+++ RAW RECORDS +++

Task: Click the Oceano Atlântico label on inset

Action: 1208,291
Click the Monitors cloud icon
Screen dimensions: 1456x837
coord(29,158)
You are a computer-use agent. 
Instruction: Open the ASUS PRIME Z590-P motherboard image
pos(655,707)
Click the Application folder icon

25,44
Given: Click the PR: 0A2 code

+++

### THE EXERCISE
Can you format every line of the items above as a JSON list of strings, one string per line, leaving out the blank lines?

### RESULT
[
  "Task: Click the Oceano Atlântico label on inset",
  "Action: 1208,291",
  "Click the Monitors cloud icon",
  "Screen dimensions: 1456x837",
  "coord(29,158)",
  "You are a computer-use agent. ",
  "Instruction: Open the ASUS PRIME Z590-P motherboard image",
  "pos(655,707)",
  "Click the Application folder icon",
  "25,44",
  "Given: Click the PR: 0A2 code"
]